莉奈とお馴染みの会話を交わしてスパゲティを食べてみた。すると、いつもよりとても美味しかった。


「やっぱり莉奈のは最高だな!」


「えへへ~。琴音ちゃんはどお?美味しい?」


「…美味しい。おかわり…ある?」


「うん!まだまだ沢山あるからどんどん食べてね!」


また、琴音ちゃんの顔がパァッと明るくなりスパゲティを食べ始めた。


こうして初めての琴音ちゃんとの食事は無事に終わり、俺と琴音ちゃんは家帰る事にした。

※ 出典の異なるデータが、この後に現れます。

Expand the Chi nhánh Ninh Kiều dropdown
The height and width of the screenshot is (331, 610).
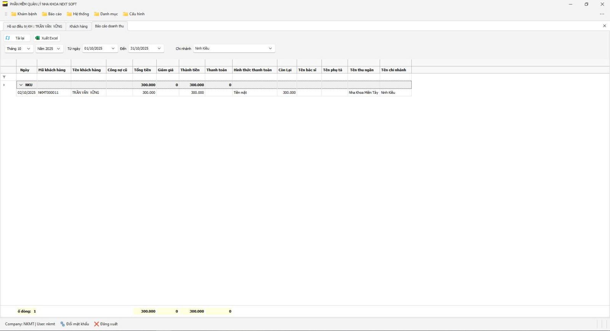[270, 48]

「今日はありがとうな。琴音ちゃんの好きな料理を作ってくれて。」


「…ごちそうさまでした。…あと、…ありがとうございました。」


俺と琴音ちゃんがお礼を言うと、莉奈が太陽のような笑顔で、


「いえいえ。どう致しまして。今度は、つーちゃんの好きな料理や、ナポリタン作っておくから楽しみにしててね!」


と、言ってくれた。その言葉を耳にした琴音ちゃんは、こくんと少し大きく頷いていた。


「じゃ、また明日な。おやすみ。莉奈。」


「…おやすみなさい。…莉奈お姉ちゃん。」


「うん!また明日ね~。おやすみ、つーちゃん。琴音ちゃん。」


そう最後に話して俺と琴音ちゃんは家へと帰った。



―自宅―

「ねぇ、琴音ちゃん。ついさっきの『莉奈お姉ちゃん』ってどういうこと?」


「…?…莉奈お姉ちゃんは、莉奈お姉ちゃんでしょ…?」


「へ~。そうですか…。」


「…?」


どうやらさっきの晩御飯で琴音ちゃんの莉奈に対する見方が変わったようだ。


こうして、俺と琴音ちゃんはお互い自分たちの部屋に戻った。



「ふぅ…。にしても今日は疲れたな~。」



部屋に戻った俺は、ベットの上でのんびりしていた。時計を見ると、夜の7時半を指していた。


「パソコンでもするか…。」


俺は、ベットから起きて、パソコンのところへ向かった。


「あ、メールがきてる。誰からだ?」


俺は、なんの疑いもなくメールを開けた。


そう、このメールこそがこの後起きる戦いの引き金になるのだった…。